In exactly one month, open voting will begin for Google’s 10^100 contest, that asked inventors to come up with ideas to change the world, and help as many people as possible. You can already find some of the ideas online; one particularly intriguing one is the Vitruvian Building System.
Pictured above is just one of several home designs that Vitruvian is working on. Instead of typical sheetrock walls, the main component of a Vitruvian building is super-insulating foam panels, that are prefabricated and can be fit into place at a construction site. Vitruvian believes the improved insulation that results is more than a marginal improvement: Buildings produce 30% of our greenhouse gas emissions. If every new house built until 2030 used the Vitruvian system, the company thinks it would be equivalent to taking 80 million cars off the road. Granted, that’s a pretty wild assumption. But if Vitruvian gets 5% market share?

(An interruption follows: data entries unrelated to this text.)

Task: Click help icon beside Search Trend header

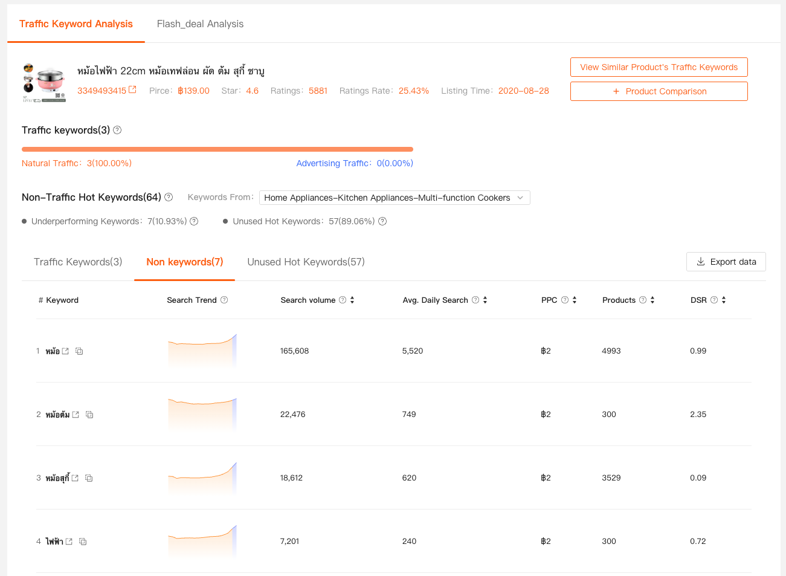Action: tap(224, 300)
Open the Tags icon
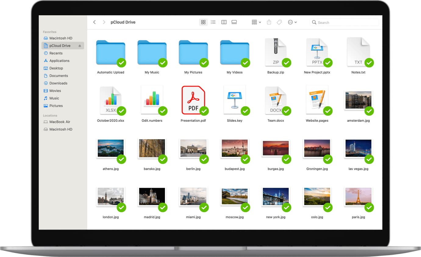421x257 pixels. click(x=279, y=22)
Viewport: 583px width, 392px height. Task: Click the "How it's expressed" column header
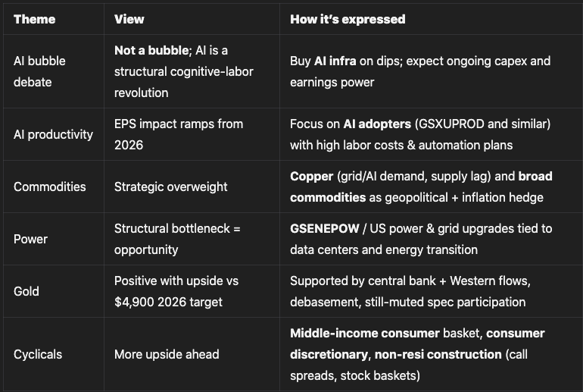click(x=348, y=19)
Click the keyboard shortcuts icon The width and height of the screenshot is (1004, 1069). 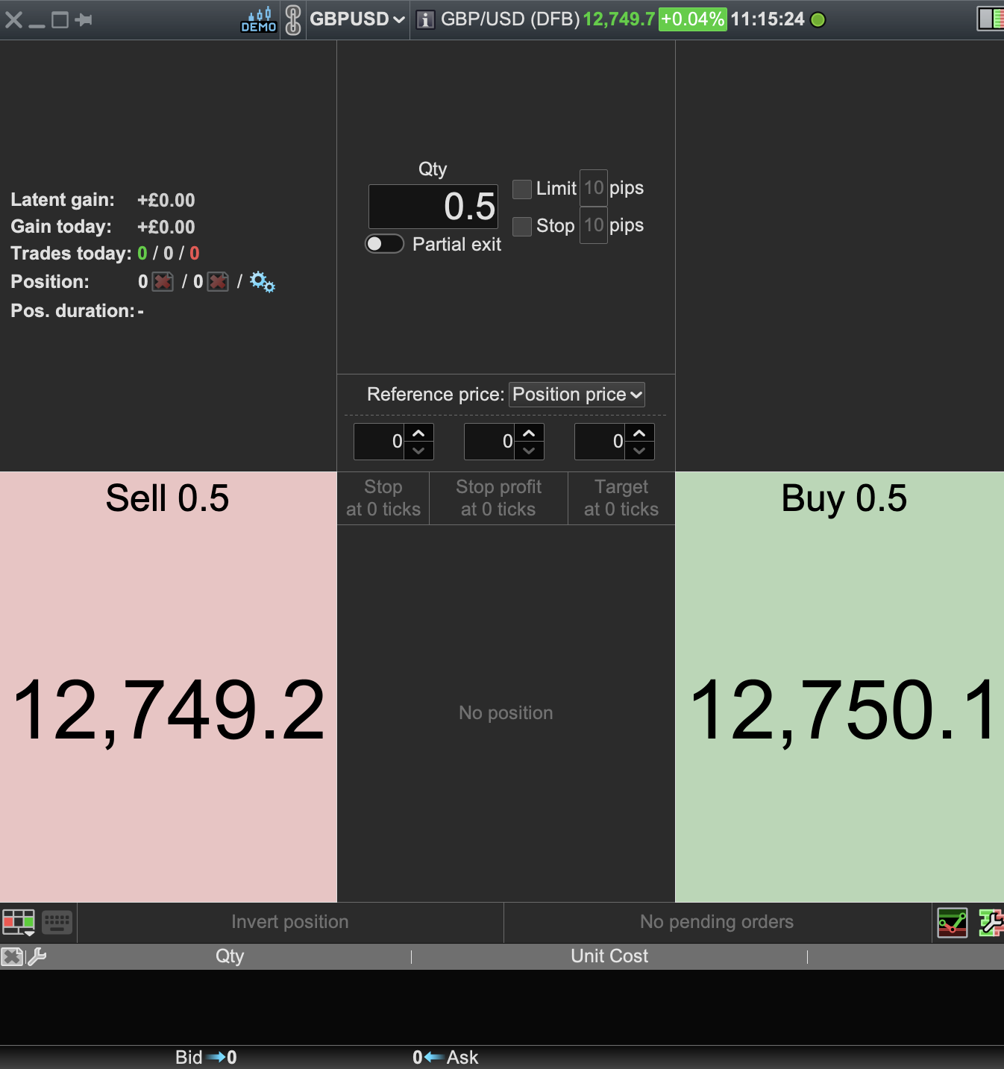[57, 922]
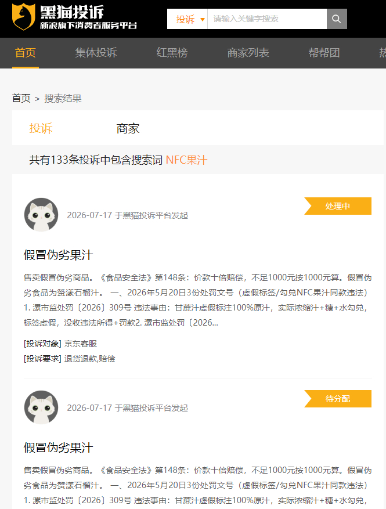
Task: Open 商家列表 in the navigation bar
Action: pos(248,53)
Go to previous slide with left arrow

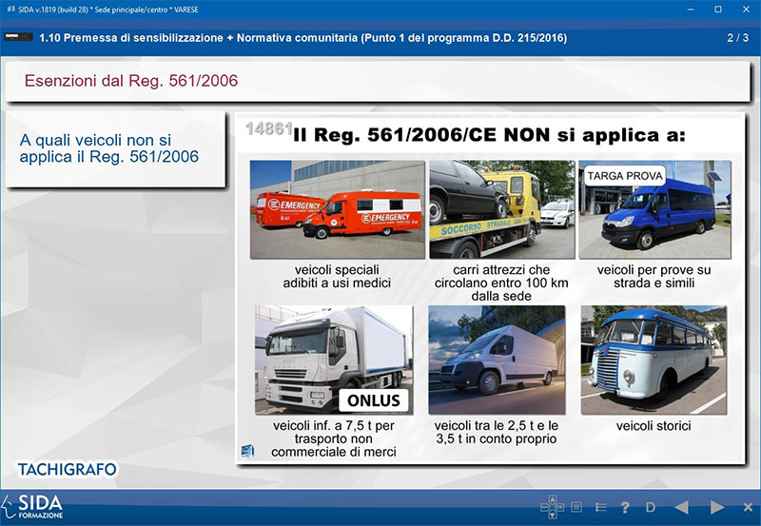681,507
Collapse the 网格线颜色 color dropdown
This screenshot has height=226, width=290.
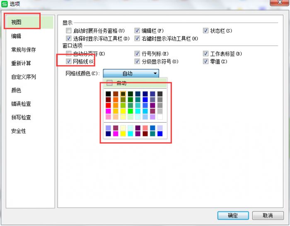click(155, 73)
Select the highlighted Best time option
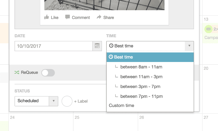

Four million less cars is nothing to sneeze at. Vitruvian believe that its system would be the fastest, cheapest way to fight carbon emissions in the U.S.
The business case is fairly compelling. For all the talk of LEED certified building and energy efficient home innovations, there are few one-stop, mass-market solutions to green building. The choices are mostly: Hire a (very expensive) LEED certified architect, or buy a high-design prefab. Neither of those options is open to the overwhelming majority of home builders in the U.S.